Technology touches almost every aspect of our lives, including schools, communities, and homes. Prairie School District has several schools that are technology-based and teach students not only the fundamentals but even the extras. The school district gives every campus a $1.5 million grant to be used on technological resources or trainings that may be needed. Prairie School District believes adamantly in integrating technology into classroom learning for all students. However, for some schools “all students” does not include the special education population.

Rolando was a 7 year old autistic boy additionally labeled with mental retardation. He was born into a single-parent home with his mother and older sister. He entered into the Lexington Lake Elementary School in Prairie School District at the age of 3 when he was diagnosed with special needs. He was immediately placed into a preschool program for children with disabilities, otherwise known in the State as Preschool Programs for Children with Disabilities (or PPCD). The process of Rolando entering a new school came as a surprise for his mother, who spoke only limited English and required a translator for every Admission, Review and Dismissal (ARD) teacher meeting.
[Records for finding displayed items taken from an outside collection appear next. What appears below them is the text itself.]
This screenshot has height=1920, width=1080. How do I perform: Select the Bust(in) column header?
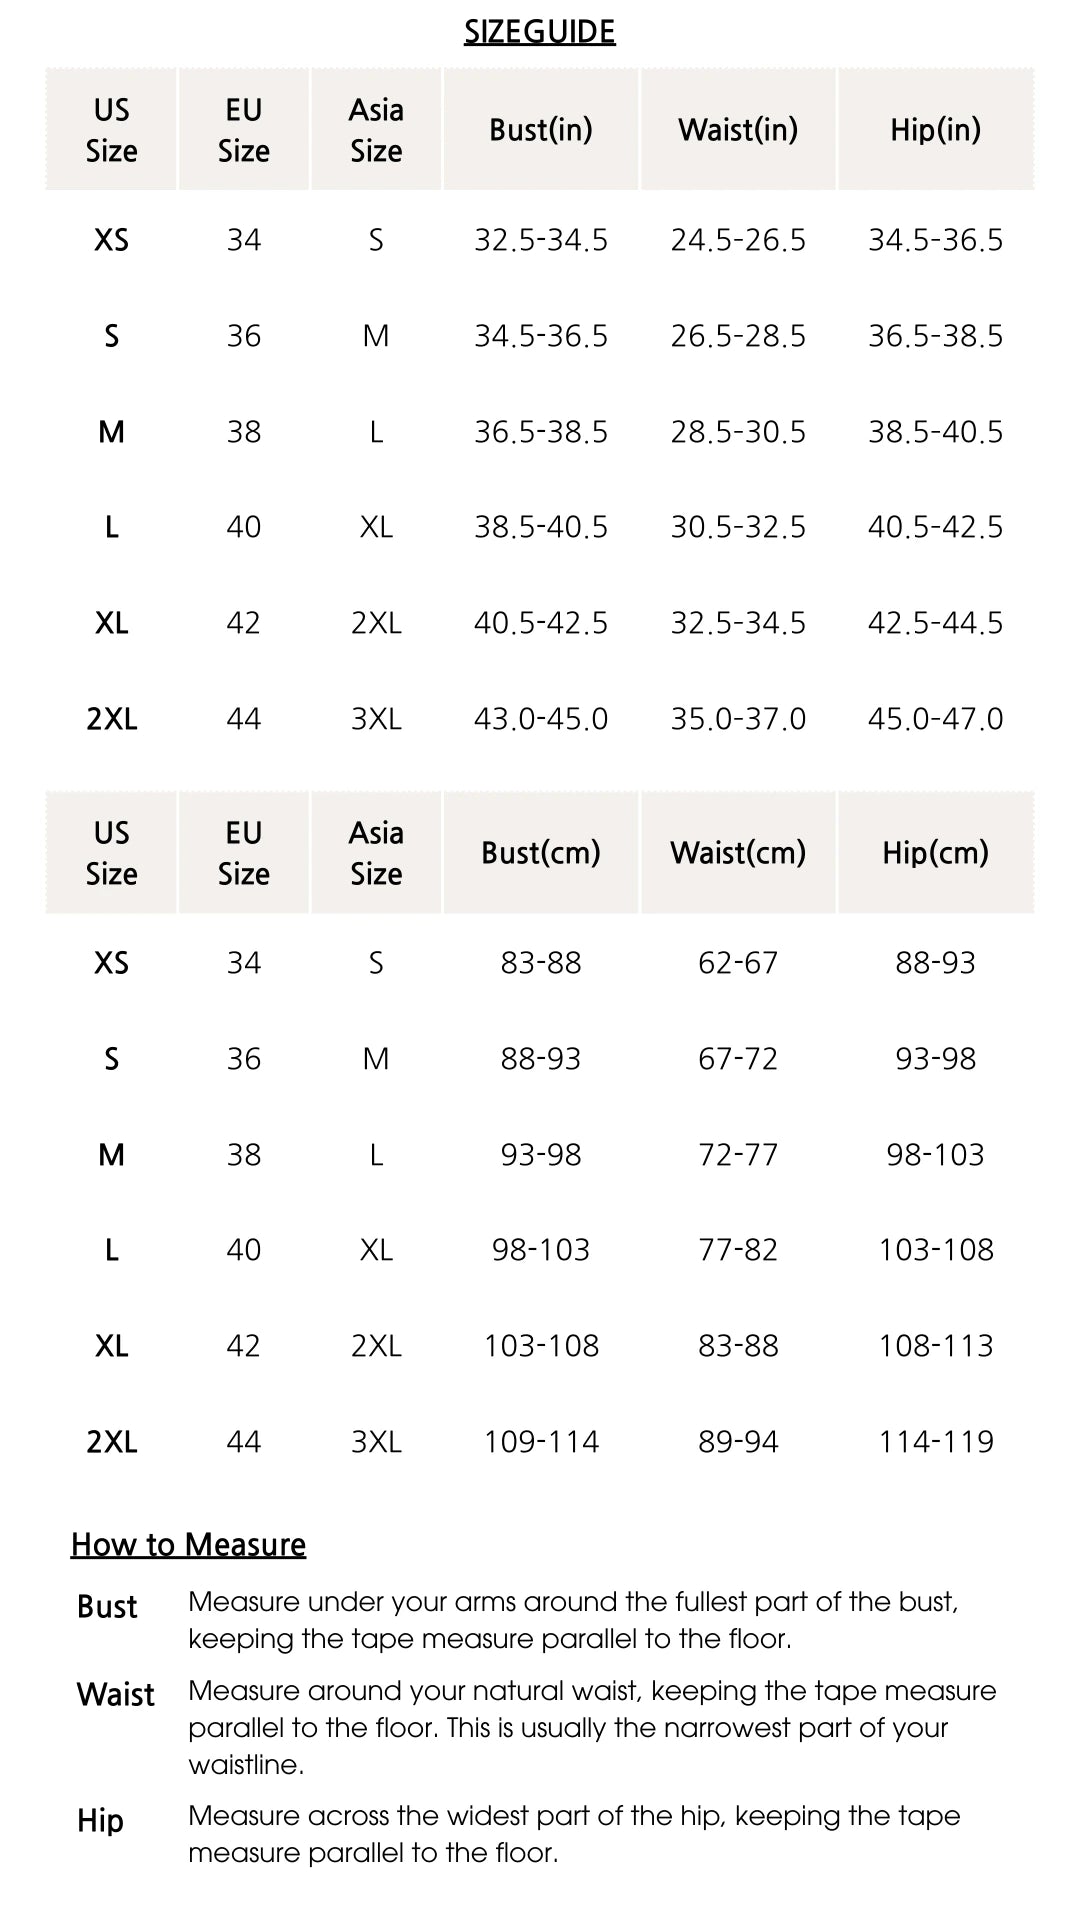pyautogui.click(x=541, y=130)
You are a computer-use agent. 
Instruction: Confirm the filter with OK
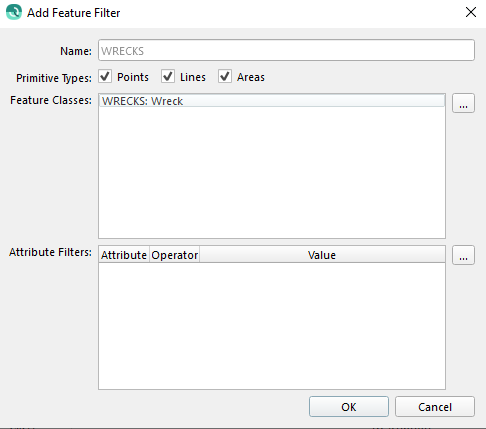click(x=349, y=407)
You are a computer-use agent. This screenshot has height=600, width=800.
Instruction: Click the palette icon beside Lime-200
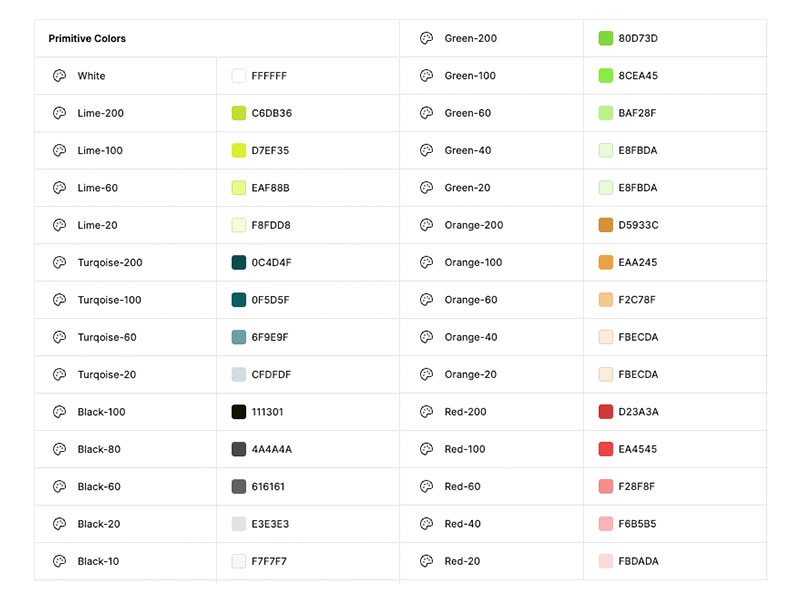[59, 113]

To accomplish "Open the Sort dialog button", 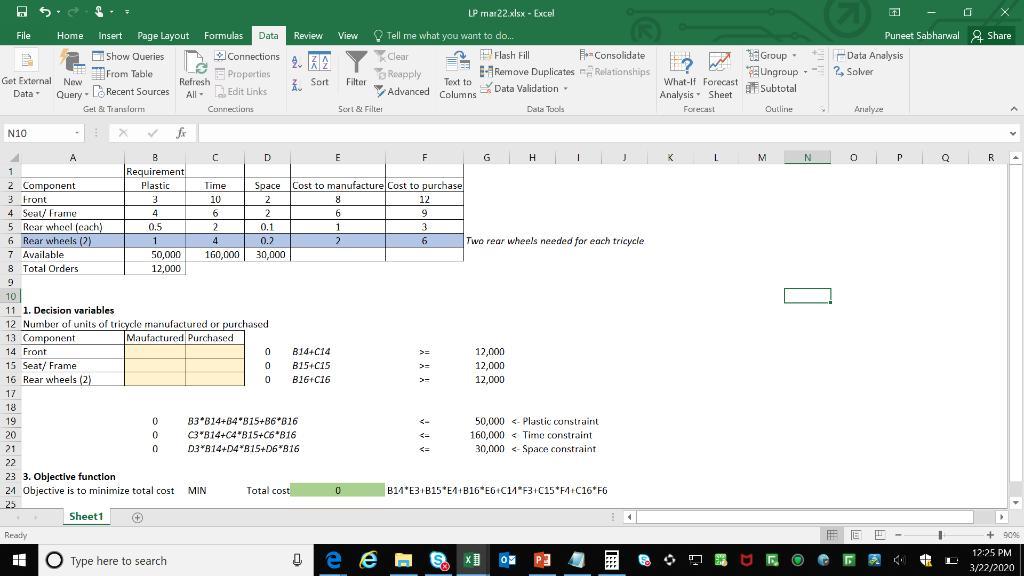I will point(319,70).
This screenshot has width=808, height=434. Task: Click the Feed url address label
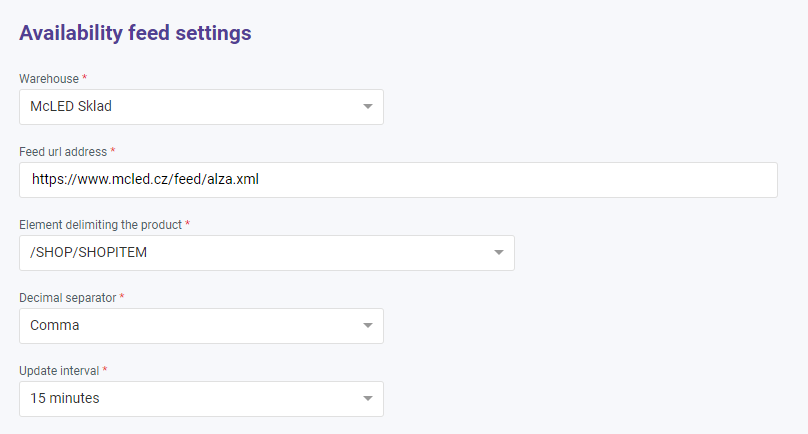[63, 151]
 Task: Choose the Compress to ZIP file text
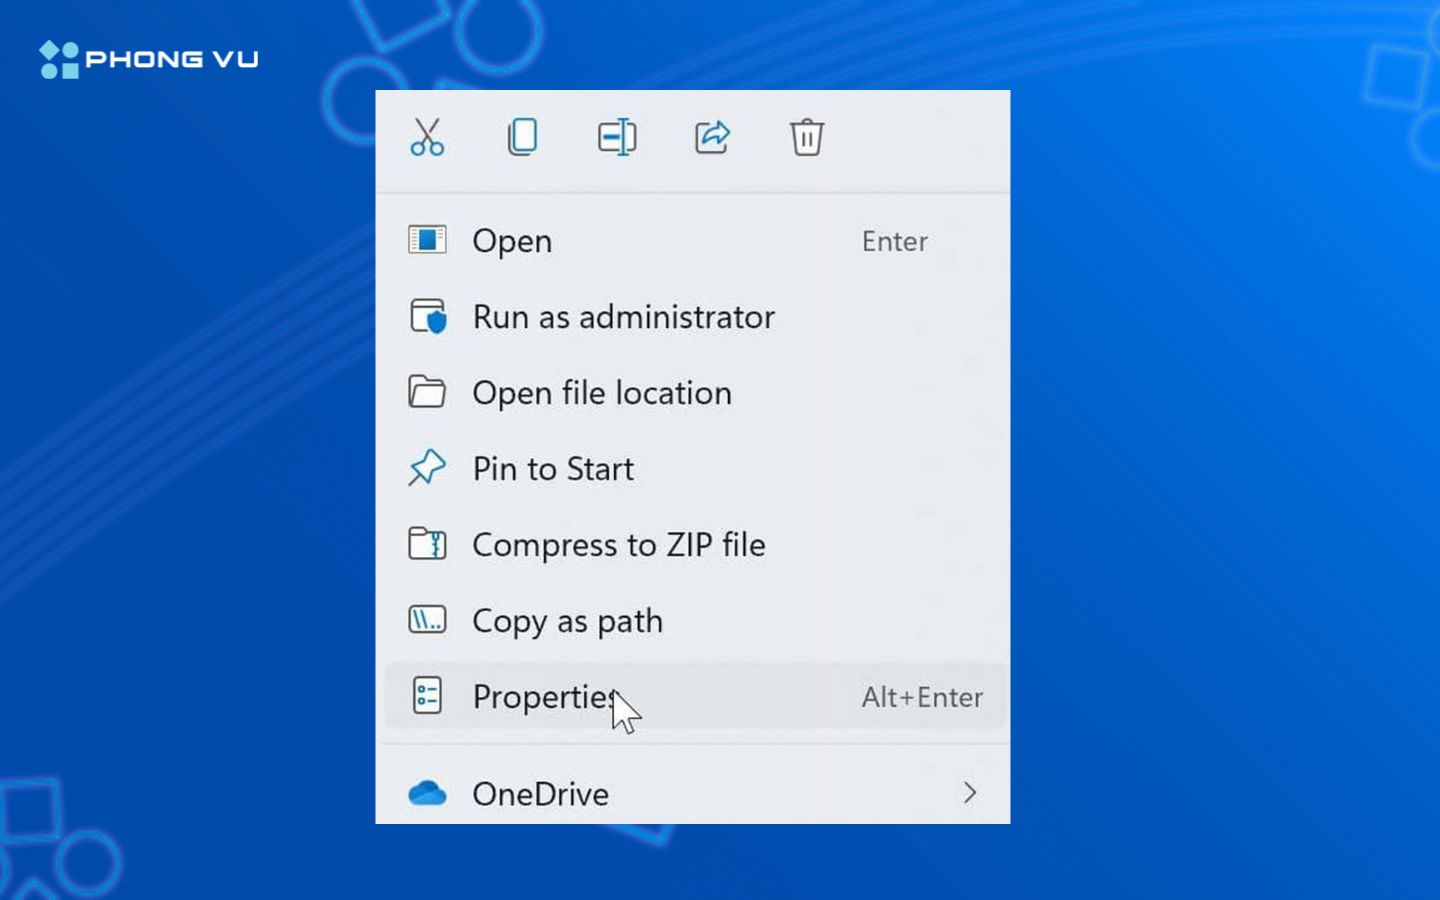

Rolando exhibited a remarkable memorization quality. He was able to memorize numbers and several sight words using sight cards. However he was unable to identify the words in an actual story. He also had impaired social skills. He would usually play by himself or cling to an object throughout the day that he would talk to and with which he would engage in dramatic play. He also had a speech delay which correlated with his lack of social interaction. Since Rolando was labeled with mental retardation by the school's diagnostician, his mother was unable to qualify for a trained behavior therapist to come to the home and help with Rolando's disruptive behaviors. Nor did his mother have the funds to send him to an outside behavior specialist. Consequently he could only see a school speech therapist once a week for 30 minutes.

Typically, children with autism process visual information easier than auditory information. Any time teachers use assistive technology devices with autistic children, they are giving them information through their strongest processing area (visual). Therefore various types of technology from “low” tech to “high” tech could be incorporated into daily living in order to improve the functional capabilities of children with autism.

Rolando was a visual child and he functioned throughout his day using PECS picture schedules. Rolando’s mom was still waiting for her own PECS (acronym for “Picture Exchange Communication Systems”) schedule to use with him at home. She had been waiting for 6 months now. Her financial situation inhibited the resources she needed for her son.